My kingdom consists of a narrow, thousand-square-foot retail slot strategically situated between a souvlaki stand and a porn shop-so when the air doesn’t reek of charred lamb, it smells like cheap lubricants. My office lies at the back, next to the all-important copy-slash-smoking room. I have my desk positioned so that I can either pretend nobody’s home or, with a simple crane of my neck, glimpse anyone unfortunate enough to wander in. This is precisely what I did when I heard the cowbell on my entrance cough and clunk-apparently it has a crack in it-at precisely 11:48 A.M. on Monday.

I first glimpsed the Bonjours standing side by side before my secretary, Kimberley, in the reception area, which I have shrewdly decorated with water stains and a chipped plaster ceiling. Jonathan Bonjour was heavy- set. I would have thought of him as fat, but I have this mindset where I begin flattering people mentally the instant they walk in the door. The well-practised lie always comes off the best. I knew instantly that he was a lawyer simply because his suit fit. Since no two people pack on weight the same way, it’s pretty much impossible for fat guys to find suits that fit off the rack.

Mrs.
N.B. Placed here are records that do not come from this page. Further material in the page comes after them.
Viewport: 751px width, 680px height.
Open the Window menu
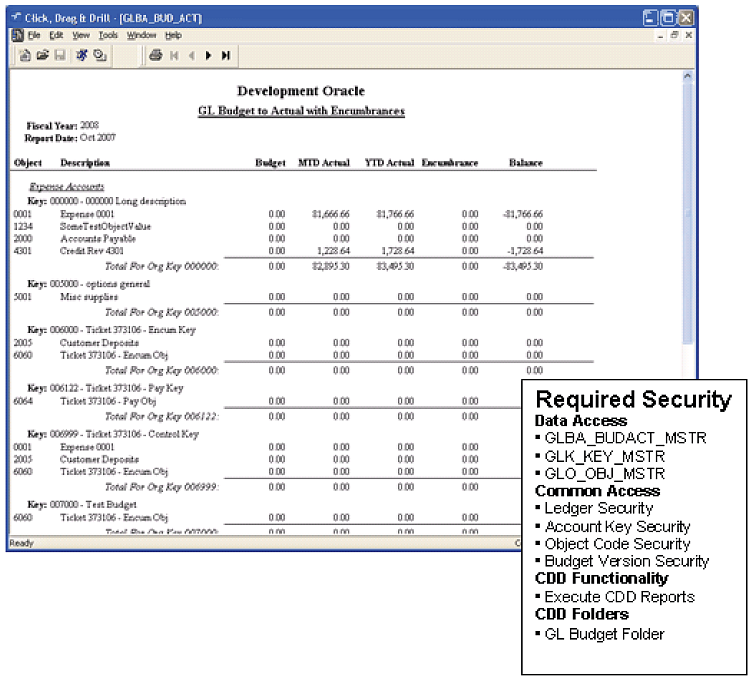click(141, 35)
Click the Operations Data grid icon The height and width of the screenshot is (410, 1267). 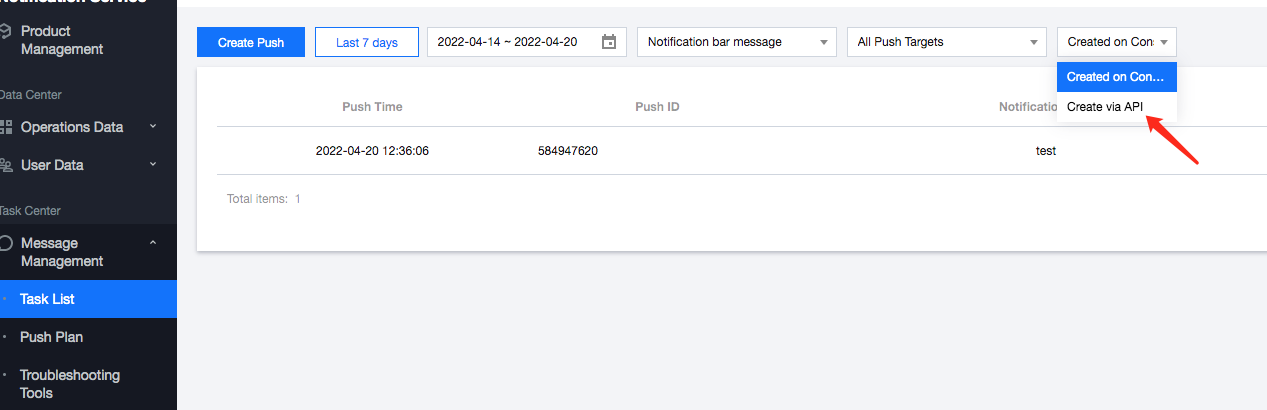click(x=6, y=127)
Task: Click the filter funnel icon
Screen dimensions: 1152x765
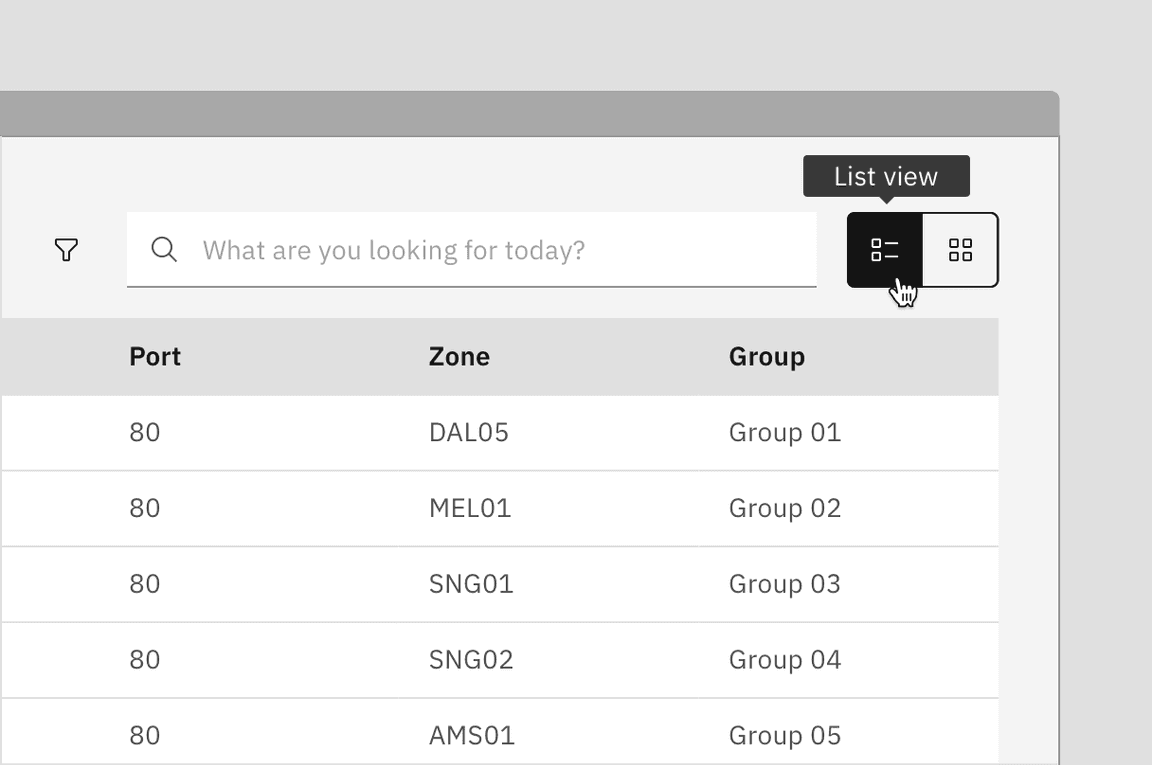Action: point(66,250)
Bonjour-Amanda-was overweight as well, but in that healthy, pear-shaped way that seems to drive death row inmates crazy. The curls of her hair shimmered violet on black in the light panning through my office’s front window, and her lips were pert and poppy red, what you might expect to find on an Alabama stenographer rather than a New Jersey lawyer’s wife. Her skin was real pale. Side by side, the two of them fairly shouted good genes and easy living-a testament to the American Dream.